Вечная жизнь - это есть живое, а не рассудочное познание Бога. "Сия же есть жизнь вечная, да знают Тебя, единого истинного Бога, и посланного Тобою Иисуса Христа" (Ин. 17, 3). Бог познается не рассудком, но сердцем человека, исполняющего заповеди Евангелия и любящего Бога. "Опытное познание Бога, - пишет патриарх Сергий, - очевидно, вполне не может быть названо жизнью, поскольку оно не работа только рассудка, а именно переживание, ощущение жизни Божественной в себе самом" (25. 94).

Итак, сам процесс спасения с положительной стороны состоит в соединении со Христом через веру, молитву, таинства Церкви и делание заповедей, а с отрицательной - в борьбе с грехом посредством аскетического подвига. По словам преподобного Симеона Нового Богослова, это и есть "воскресение души в сей жизни" (26. 47).

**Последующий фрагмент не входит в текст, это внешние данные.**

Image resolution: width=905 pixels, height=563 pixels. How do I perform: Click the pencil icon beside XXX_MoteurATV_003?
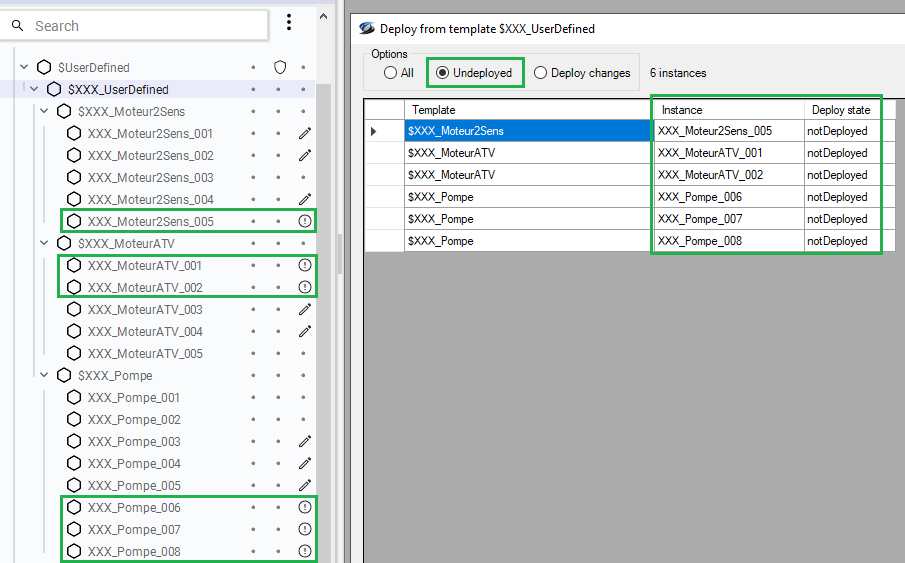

В жизни Церкви ничто не совершается механически, но все требует сознательного и свободного усвоения. Усвоение каждой конкретной личностью плодов искупительного подвига Иисуса Христа осуществляется через участие человека в таинствах Церкви, имеет в качестве своей сотериологической предпосылки умирание "ветхого" человека и воссоздание "нового", живущего не по плоти, а по духу.

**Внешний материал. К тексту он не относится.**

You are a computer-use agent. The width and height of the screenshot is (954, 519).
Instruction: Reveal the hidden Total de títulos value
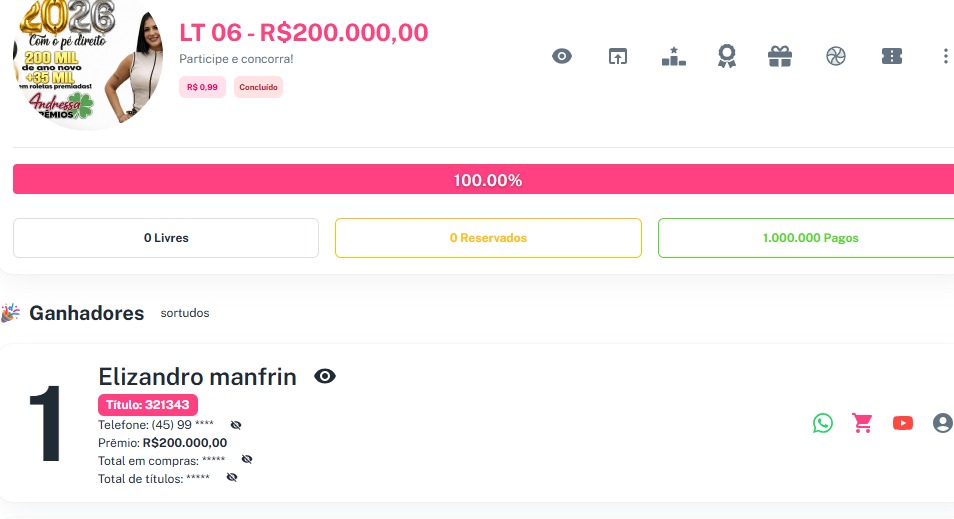pos(232,478)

По внутреннему характеру своего содержания спасение не может быть ни отделено от нравственности, ни противопоставлено ей.

Нравственные принципы получают внешнее оправдание и смысл, если они ведут человека к спасению, к достижению им идеальной нормы своего бытия. Стремление к идеальной полноте личностного бытия как к высшей цели, стоящей перед человеком, предполагает непрерывное нравственное совершенствование человеческой личности в динамике ее внутреннего роста и духовного восхождения. В онтологическом смысле спасение есть синоним святости; святость же не есть однажды и навсегда достигнутое состояние совершенства, как нечто застывшее и неподвижное. С точки зрения православного понимания святости, человек всегда в движении, всегда в пути. На этом пути нет принципиального различия между тем, что предлагается общечеловеческой этикой, и требованиями Евангельского нравственного закона. Различия могут быть усмотрены лишь в хронологически-иерархической последовательности ступеней духовного восхождения. Общим же для этики и аскетики является то, что ими предполагается единый путь духовного совершенствования, объективный сотериологический характер которого нисколько не зависит от того, как он будет по-человечески интерпретирован. В опыте православного подвижничества общечеловеческие нравственные нормы получают новый коэффициент, их до бесконечности возвышающий и придающий им высший авторитет и безусловный обязательный характер.